◆ Records shown:
*** Block opens ***

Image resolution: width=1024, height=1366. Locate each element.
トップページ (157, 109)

*** Block closes ***
*** Block opens ***

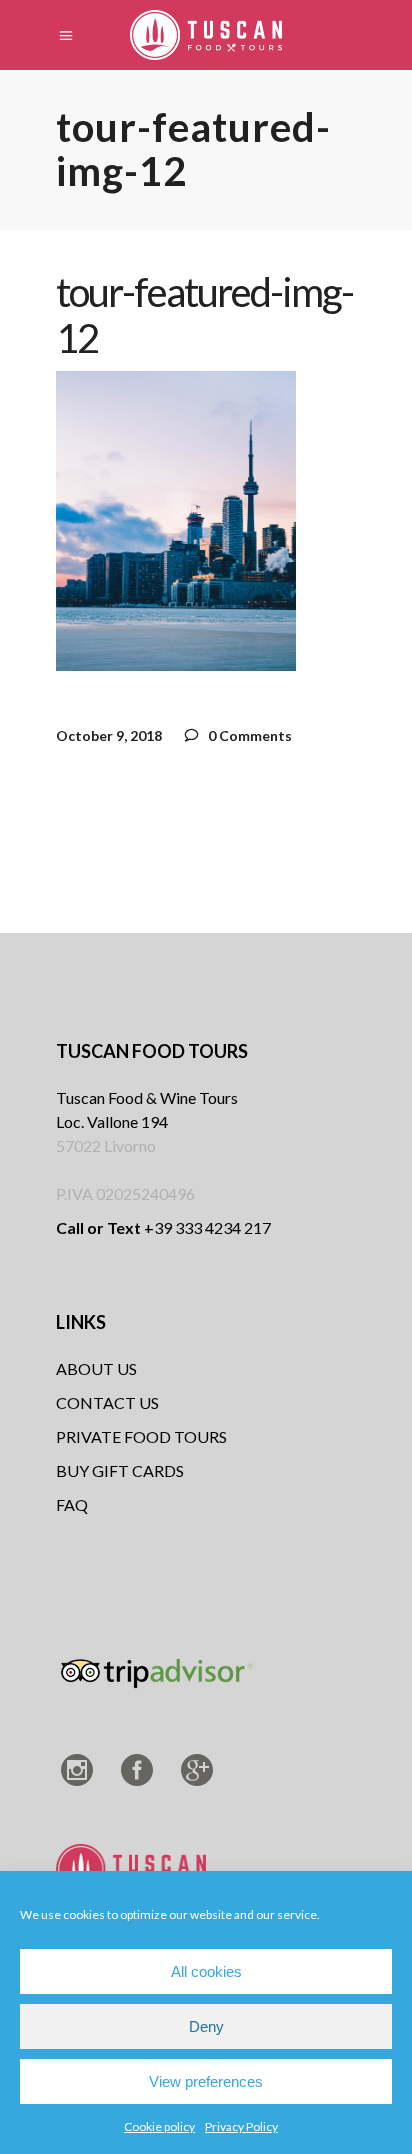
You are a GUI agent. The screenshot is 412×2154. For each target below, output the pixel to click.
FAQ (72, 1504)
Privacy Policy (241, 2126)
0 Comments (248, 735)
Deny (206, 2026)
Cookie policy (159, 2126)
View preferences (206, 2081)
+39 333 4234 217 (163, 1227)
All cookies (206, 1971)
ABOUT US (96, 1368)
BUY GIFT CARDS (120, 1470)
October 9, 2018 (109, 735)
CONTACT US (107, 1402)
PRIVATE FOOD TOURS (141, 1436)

*** Block closes ***

◆ Task directions:
Would you copy, unchanged, the stretch of the records above that begins at the line containing "BUY GIFT CARDS (120, 1470)" and ends at the line containing "PRIVATE FOOD TOURS (141, 1436)", and only that?

◆ Written answer:
BUY GIFT CARDS (120, 1470)
October 9, 2018 (109, 735)
CONTACT US (107, 1402)
PRIVATE FOOD TOURS (141, 1436)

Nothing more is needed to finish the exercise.